The description of the Indenture and the Notes is qualified in its entirety by reference to the text of the Indenture, and the related form of Note, which are attached as Exhibit 4.1 and Exhibit 4.2, respectively, to this Current Report on Form 8-K and are incorporated herein by reference.

 

Item 2.03 Creation of a Direct Financial Obligation or an Obligation under an Off-Balance Sheet Arrangement of a Registrant.

The information set forth in Item 1.01 of this Current Report on Form 8-K is incorporated herein by reference.

 

Item 3.02 Unregistered Sales of Equity Securities.

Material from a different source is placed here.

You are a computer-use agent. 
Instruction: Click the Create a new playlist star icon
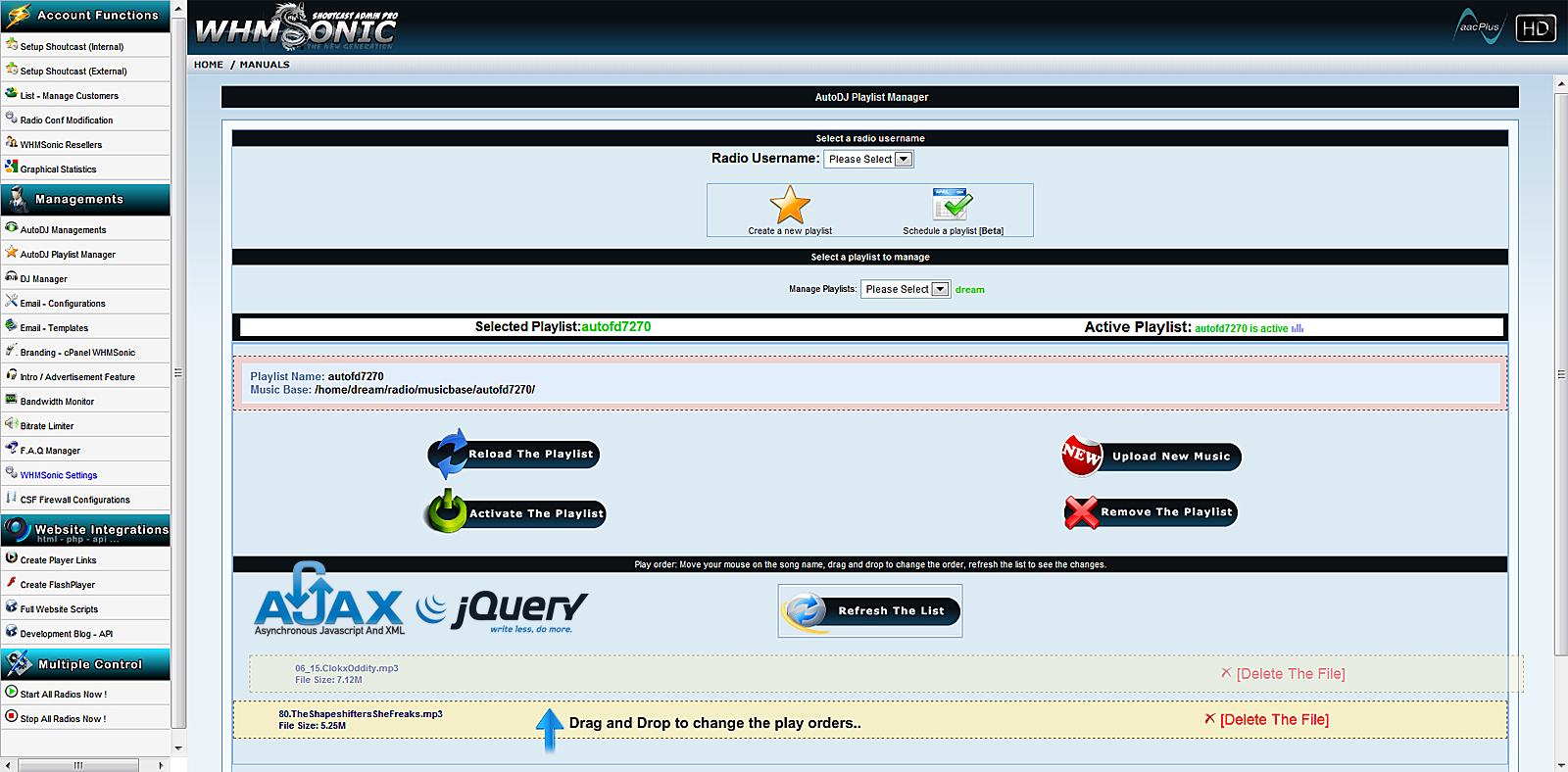point(790,206)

The Information set forth in Item 1.01 of this Current Report on Form 8-K is incorporated herein by reference.

 

Item 9.01 Financial Statements and Exhibits.

 

(d) Exhibits

 

Exhibit
No.

  

Description

4.1    Indenture, dated December 14, 2015, by and between the Company and U.S. Bank National Association.
4.2    Form of 4.00% Senior Convertible Note due 2020 (included in Exhibit 4.1).


SIGNATURES

Pursuant to the requirements of the Securities Exchange Act of 1934, the registrant has duly caused this report to be signed on its behalf by the undersigned hereunto duly authorized.

 

Date: December 14, 2015     HARMONIC INC.
    By:  

/s/ Timothy C. Chu

      Timothy C. Chu
      Vice President, General Counsel and Secretary


EXHIBIT INDEX

 

Exhibit
No.

  

Description

4.1    Indenture, dated December 14, 2015, by and between the Company and U.S. Bank National Association.
4.2    Form of 4.00% Senior Convertible Note due 2020 (included in Exhibit 4.1).